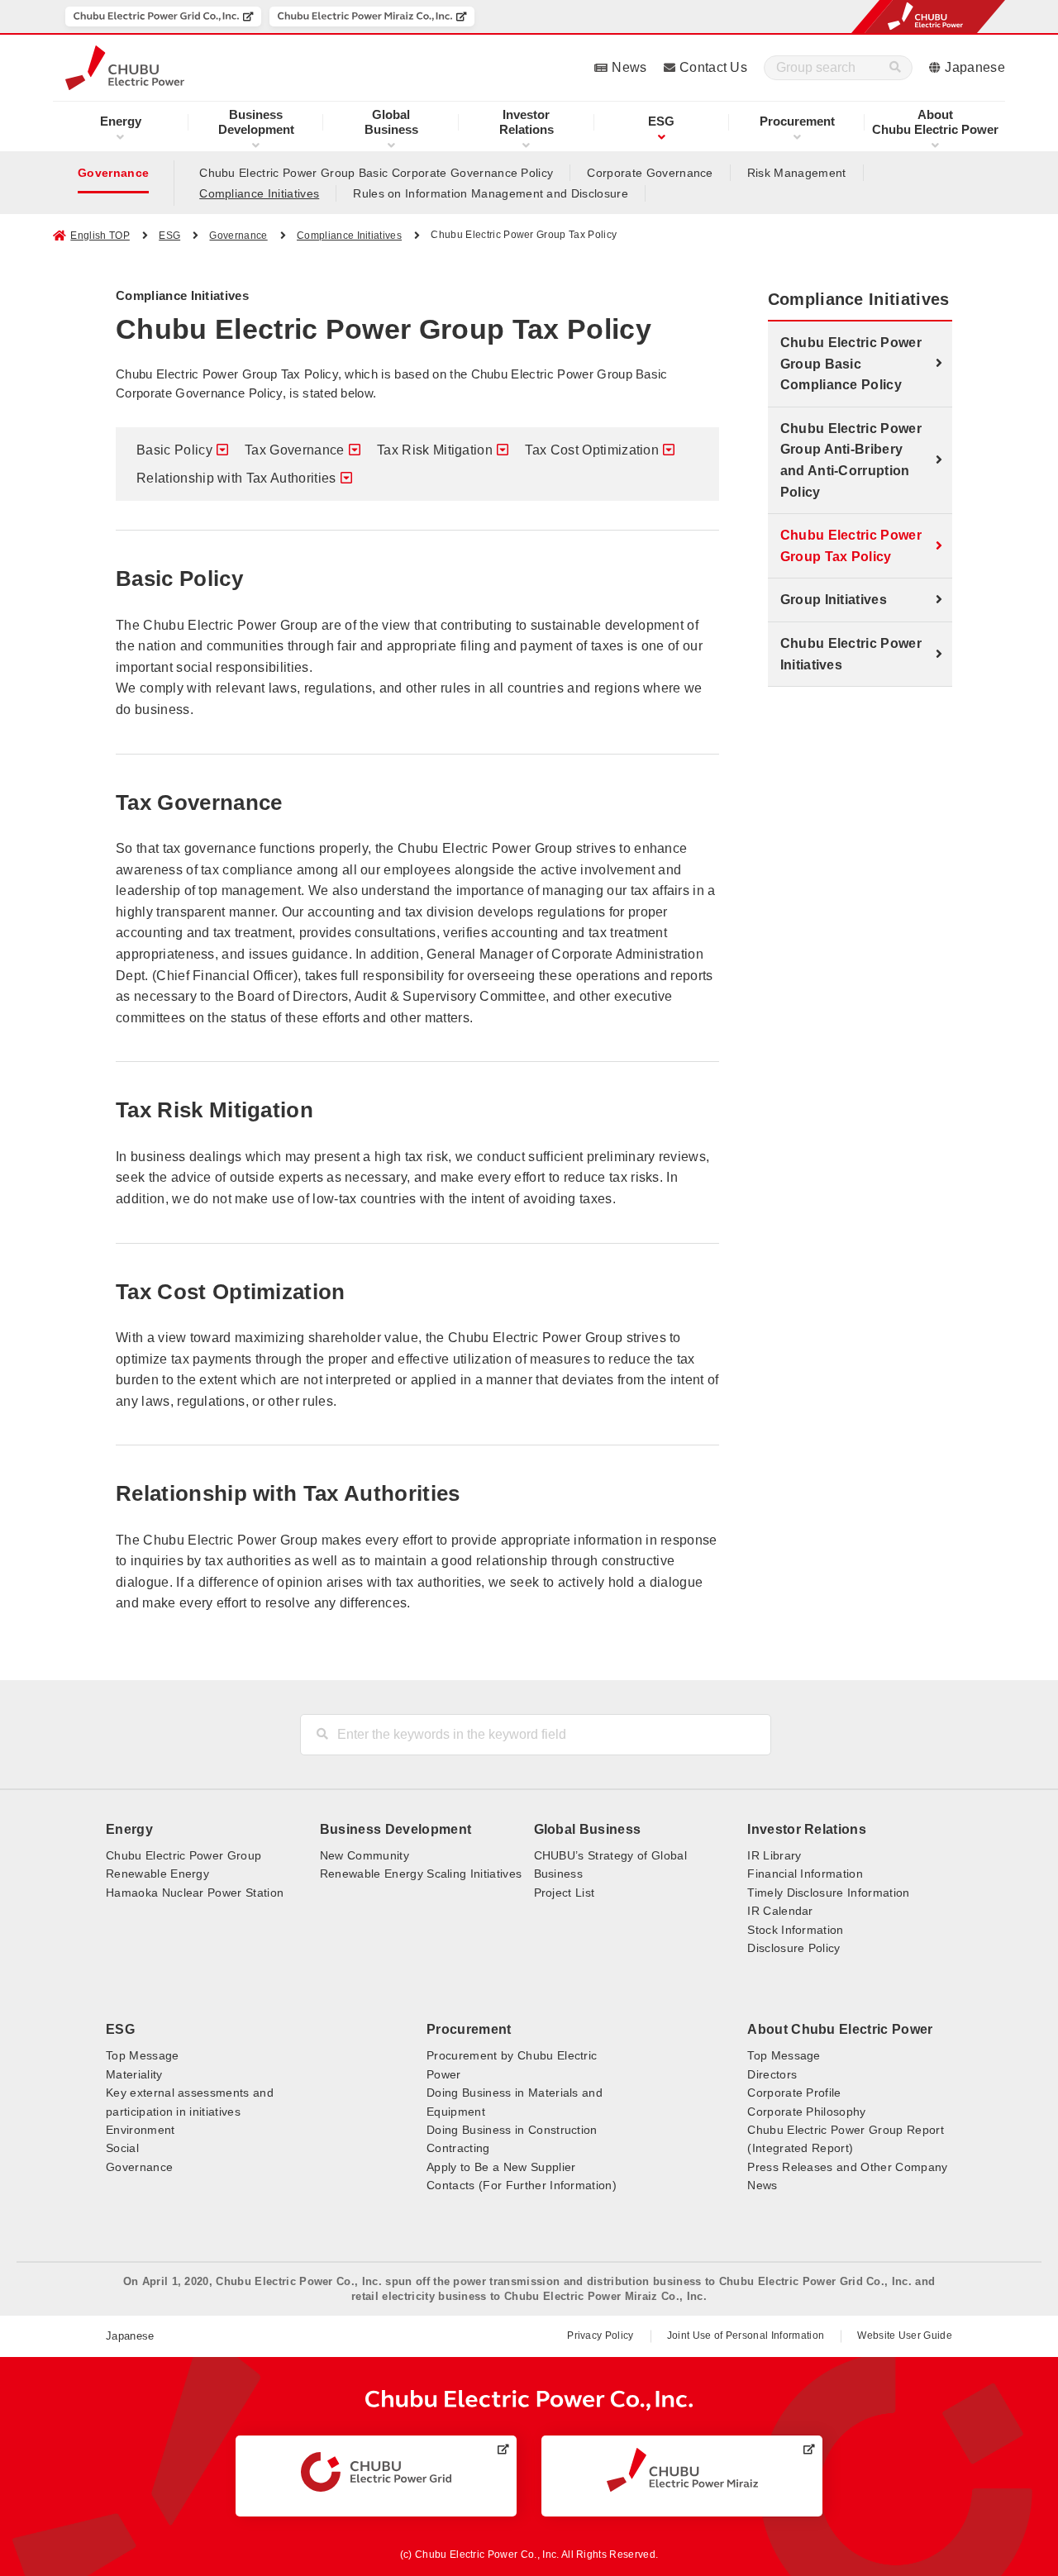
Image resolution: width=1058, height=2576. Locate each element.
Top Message (142, 2055)
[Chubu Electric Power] (124, 67)
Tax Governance (294, 450)
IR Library (774, 1855)
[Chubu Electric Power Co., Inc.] (529, 2400)
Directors (772, 2074)
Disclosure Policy (793, 1948)
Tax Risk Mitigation (435, 450)
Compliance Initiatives (259, 193)
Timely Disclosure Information (828, 1892)
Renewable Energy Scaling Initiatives (421, 1873)
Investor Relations (806, 1829)
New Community (364, 1855)
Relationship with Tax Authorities (236, 478)
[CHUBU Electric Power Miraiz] (682, 2470)
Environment (140, 2129)
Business (391, 121)
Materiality (134, 2074)
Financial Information (805, 1873)
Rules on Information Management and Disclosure (490, 193)
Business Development (395, 1829)
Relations (526, 121)
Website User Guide (904, 2335)
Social (122, 2148)
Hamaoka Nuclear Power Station (195, 1892)
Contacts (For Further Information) (522, 2185)
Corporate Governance (649, 172)
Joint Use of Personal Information (746, 2335)
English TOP (100, 235)
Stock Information (795, 1929)
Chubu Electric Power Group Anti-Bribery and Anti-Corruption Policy (851, 460)
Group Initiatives (833, 600)
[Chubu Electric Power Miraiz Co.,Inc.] (371, 16)
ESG (661, 121)
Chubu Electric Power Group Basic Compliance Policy (851, 364)
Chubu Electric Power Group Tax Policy (851, 546)
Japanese (975, 67)
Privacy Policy (600, 2335)
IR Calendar (780, 1910)
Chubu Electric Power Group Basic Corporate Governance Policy (376, 172)
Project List (564, 1892)
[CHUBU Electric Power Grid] (376, 2472)
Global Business (587, 1829)
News (629, 67)
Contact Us (713, 67)
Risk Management (796, 172)
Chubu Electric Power (935, 121)
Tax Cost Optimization (592, 450)
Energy (120, 121)
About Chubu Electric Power (839, 2029)
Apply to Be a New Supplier (501, 2167)
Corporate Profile (794, 2092)
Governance (113, 172)
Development (256, 121)
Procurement (797, 121)
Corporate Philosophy (806, 2111)
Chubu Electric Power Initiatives (851, 654)
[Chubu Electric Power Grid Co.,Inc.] (163, 16)
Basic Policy (174, 450)
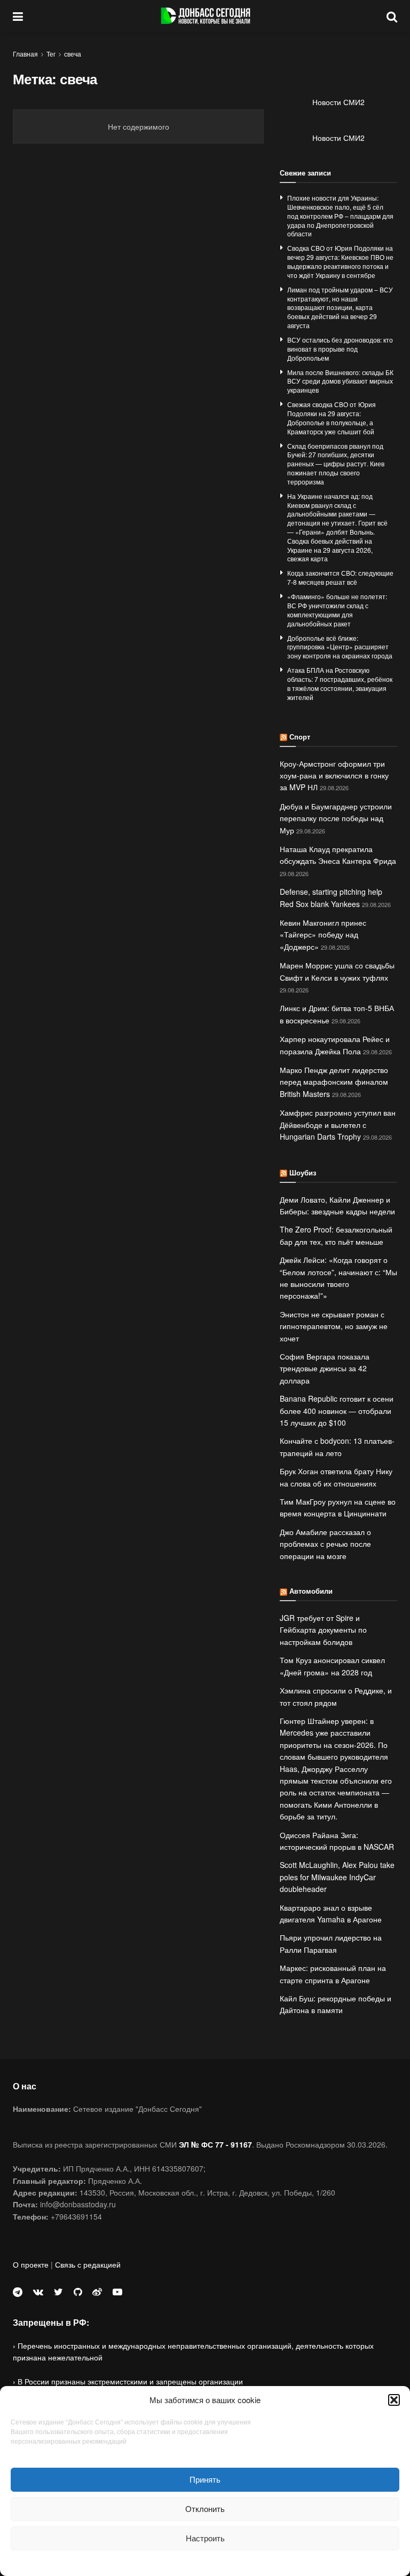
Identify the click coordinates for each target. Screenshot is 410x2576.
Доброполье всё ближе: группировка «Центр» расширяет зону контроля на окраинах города (339, 647)
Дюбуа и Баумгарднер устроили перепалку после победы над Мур (336, 818)
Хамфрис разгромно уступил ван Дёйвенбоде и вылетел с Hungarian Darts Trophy (338, 1124)
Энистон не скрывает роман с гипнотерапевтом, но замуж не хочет (334, 1326)
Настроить (205, 2537)
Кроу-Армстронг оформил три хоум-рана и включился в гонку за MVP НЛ (334, 775)
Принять (205, 2479)
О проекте (31, 2264)
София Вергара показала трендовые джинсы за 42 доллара (324, 1368)
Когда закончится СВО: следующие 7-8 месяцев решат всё (340, 577)
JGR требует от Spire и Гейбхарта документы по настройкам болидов (323, 1629)
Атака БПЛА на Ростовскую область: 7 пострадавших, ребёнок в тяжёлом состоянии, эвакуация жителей (339, 683)
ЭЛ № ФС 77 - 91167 (215, 2144)
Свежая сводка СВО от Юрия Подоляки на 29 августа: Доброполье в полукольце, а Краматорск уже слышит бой (331, 417)
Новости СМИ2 (338, 102)
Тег (51, 53)
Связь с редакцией (88, 2264)
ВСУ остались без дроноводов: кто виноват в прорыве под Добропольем (340, 348)
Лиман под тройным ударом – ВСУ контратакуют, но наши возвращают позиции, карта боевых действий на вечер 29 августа (340, 307)
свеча (72, 53)
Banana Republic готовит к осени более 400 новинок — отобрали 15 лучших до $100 (336, 1410)
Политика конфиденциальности (205, 2561)
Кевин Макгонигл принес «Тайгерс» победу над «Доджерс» (323, 934)
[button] (394, 2400)
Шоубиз (302, 1172)
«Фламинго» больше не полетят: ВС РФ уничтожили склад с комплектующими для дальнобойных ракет (337, 609)
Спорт (299, 737)
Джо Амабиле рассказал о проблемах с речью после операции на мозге (325, 1543)
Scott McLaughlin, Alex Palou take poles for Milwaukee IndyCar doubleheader (337, 1876)
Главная (25, 53)
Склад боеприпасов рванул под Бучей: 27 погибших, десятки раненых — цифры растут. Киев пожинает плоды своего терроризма (335, 463)
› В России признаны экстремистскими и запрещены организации (128, 2381)
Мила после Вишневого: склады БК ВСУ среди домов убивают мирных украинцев (340, 381)
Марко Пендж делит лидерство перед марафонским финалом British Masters (334, 1081)
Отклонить (205, 2508)
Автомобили (311, 1591)
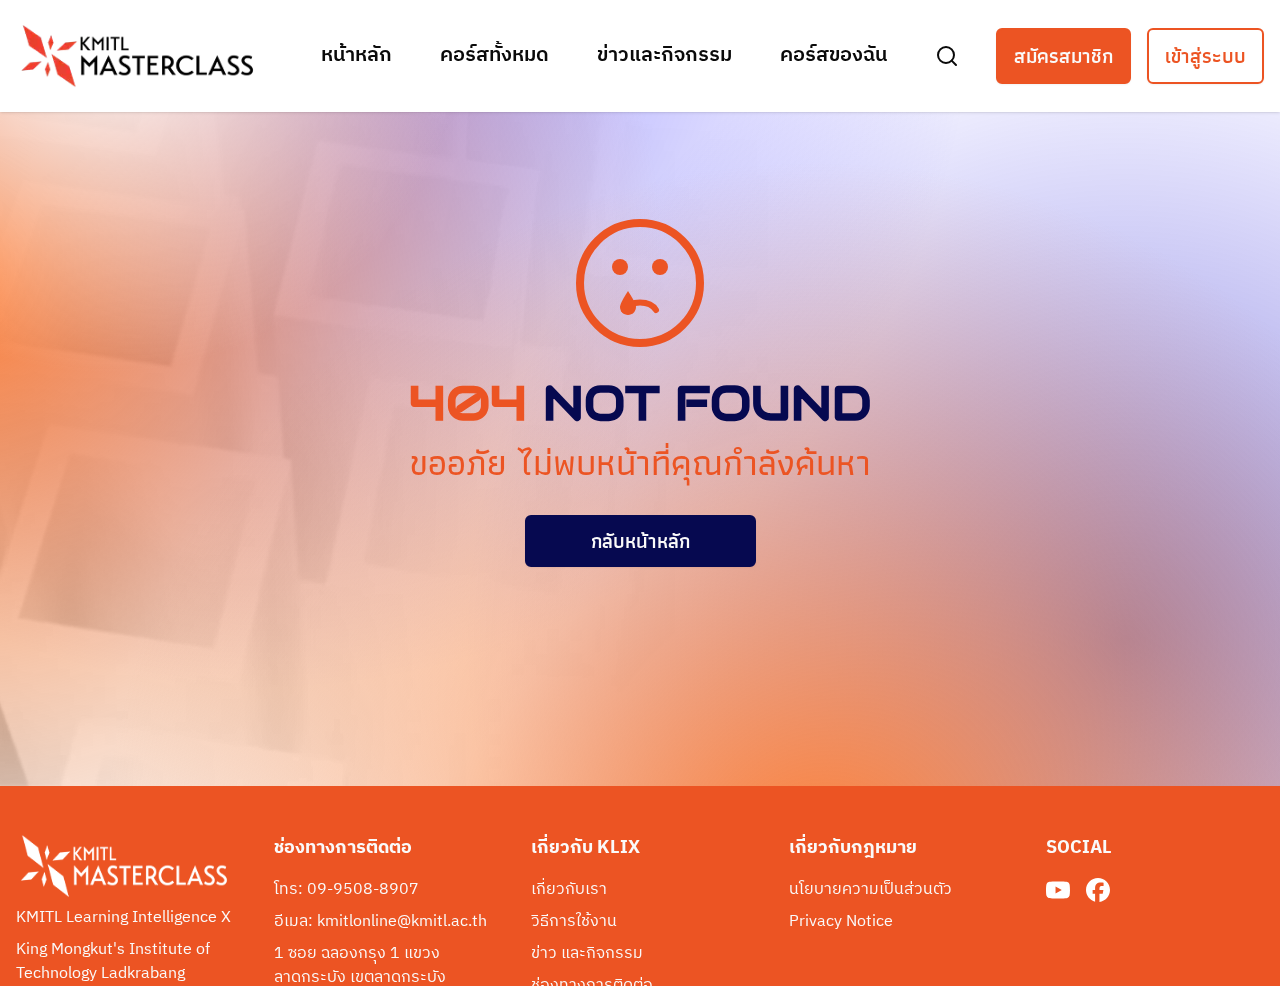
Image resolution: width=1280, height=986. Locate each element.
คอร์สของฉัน (833, 56)
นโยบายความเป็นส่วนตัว (870, 890)
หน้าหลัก (356, 56)
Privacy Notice (841, 922)
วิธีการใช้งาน (574, 922)
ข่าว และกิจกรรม (587, 954)
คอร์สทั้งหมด (494, 56)
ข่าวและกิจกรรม (664, 56)
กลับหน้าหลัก (640, 541)
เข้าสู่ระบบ (1205, 56)
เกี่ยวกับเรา (569, 890)
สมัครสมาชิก (1063, 56)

▶ Action item:
Wherever a line of the data holds "Image", copy that line.

▶ Response:
Image resolution: width=1058, height=2576. Locate each element.
Image resolution: width=1280, height=986. Locate each element.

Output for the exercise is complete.